Weird type conversions or naming in Faiss
Summary
Platform
OS: Linux 64 intel
Faiss version: 1.8.0
Installed from: conda
Running on: CPU Interface: Python
Reproduction instructions
The type mapping between c++ and Python integer represetnations is weitrd.

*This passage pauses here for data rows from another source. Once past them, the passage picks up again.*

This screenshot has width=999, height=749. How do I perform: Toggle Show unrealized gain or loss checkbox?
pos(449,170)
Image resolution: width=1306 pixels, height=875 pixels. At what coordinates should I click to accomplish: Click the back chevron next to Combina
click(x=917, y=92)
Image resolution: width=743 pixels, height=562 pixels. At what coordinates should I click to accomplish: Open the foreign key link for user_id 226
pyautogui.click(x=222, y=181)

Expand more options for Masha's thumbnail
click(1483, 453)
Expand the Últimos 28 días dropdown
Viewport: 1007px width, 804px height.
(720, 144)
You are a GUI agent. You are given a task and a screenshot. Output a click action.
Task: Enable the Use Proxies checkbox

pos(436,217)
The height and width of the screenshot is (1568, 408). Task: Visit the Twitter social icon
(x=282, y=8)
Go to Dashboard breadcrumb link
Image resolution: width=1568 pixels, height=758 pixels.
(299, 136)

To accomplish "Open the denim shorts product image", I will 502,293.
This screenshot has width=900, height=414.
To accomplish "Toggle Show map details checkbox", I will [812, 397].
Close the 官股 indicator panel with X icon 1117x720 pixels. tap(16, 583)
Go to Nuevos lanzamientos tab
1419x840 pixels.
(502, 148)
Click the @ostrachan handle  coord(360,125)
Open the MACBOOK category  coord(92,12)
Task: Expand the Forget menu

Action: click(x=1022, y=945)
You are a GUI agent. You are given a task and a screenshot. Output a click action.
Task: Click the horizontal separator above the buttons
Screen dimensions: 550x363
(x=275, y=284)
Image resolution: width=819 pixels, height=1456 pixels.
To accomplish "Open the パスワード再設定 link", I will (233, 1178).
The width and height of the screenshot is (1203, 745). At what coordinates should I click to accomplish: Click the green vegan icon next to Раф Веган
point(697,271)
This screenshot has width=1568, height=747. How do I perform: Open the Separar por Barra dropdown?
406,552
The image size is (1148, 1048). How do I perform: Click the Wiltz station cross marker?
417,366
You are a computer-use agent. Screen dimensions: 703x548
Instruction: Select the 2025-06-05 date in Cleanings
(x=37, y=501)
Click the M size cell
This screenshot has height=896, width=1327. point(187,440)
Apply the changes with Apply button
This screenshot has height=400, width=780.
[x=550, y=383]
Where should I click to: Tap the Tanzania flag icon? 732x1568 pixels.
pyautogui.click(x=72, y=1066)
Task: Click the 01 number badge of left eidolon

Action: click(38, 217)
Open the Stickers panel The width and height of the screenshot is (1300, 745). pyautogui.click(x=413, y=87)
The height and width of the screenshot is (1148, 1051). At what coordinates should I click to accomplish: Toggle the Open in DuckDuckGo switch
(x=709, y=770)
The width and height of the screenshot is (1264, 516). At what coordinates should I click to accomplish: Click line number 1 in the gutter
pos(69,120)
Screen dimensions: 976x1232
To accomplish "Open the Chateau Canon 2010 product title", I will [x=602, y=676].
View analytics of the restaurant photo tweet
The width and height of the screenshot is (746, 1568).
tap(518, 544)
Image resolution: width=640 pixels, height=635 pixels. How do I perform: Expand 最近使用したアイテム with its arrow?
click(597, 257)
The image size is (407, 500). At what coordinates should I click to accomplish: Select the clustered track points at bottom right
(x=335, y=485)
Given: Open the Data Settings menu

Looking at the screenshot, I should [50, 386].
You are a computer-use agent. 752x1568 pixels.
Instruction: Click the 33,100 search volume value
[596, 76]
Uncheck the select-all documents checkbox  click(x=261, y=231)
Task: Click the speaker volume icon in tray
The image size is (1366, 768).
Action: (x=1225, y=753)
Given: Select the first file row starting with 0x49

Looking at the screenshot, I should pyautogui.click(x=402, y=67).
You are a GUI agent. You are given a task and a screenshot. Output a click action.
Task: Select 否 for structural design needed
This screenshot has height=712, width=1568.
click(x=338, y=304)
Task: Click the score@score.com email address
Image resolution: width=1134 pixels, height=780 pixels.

The script ttypes.py gives
(faiss_1.8.0) matthijs@devfair0459:~/src/NeuralCompressionInternal/faiss_index$ python ttypes.py
int8 -> <Swig Object of type 'char *' at 0x7fce5d7c0a50>
uint8 -> <Swig Object of type 'uint8_t *' at 0x7fce5d7c0a20>
int16 -> <Swig Object of type 'int16_t *' at 0x7fce5d7c0a80>
uint16 -> <Swig Object of type 'uint16_t *' at 0x7fce5d7c0a20>
int32 -> <Swig Object of type 'faiss::HNSW::storage_idx_t *' at 0x7fce5d7c0a50>
uint32 -> <Swig Object of type 'unsigned int *' at 0x7fce5d7c0a20>
int64 -> <Swig Object of type 'int_fast16_t *' at 0x7fce5d7c0a80>
uint64 -> <Swig Object of type 'uintmax_t *' at 0x7fce5d7c0a20>
- the int32 one is a weird naming, but is coherent
- the int64 is probably wrong
- the uint64 one is weird but probably right,
It is as if SWIG assigned a random name among all typedefs for a given type.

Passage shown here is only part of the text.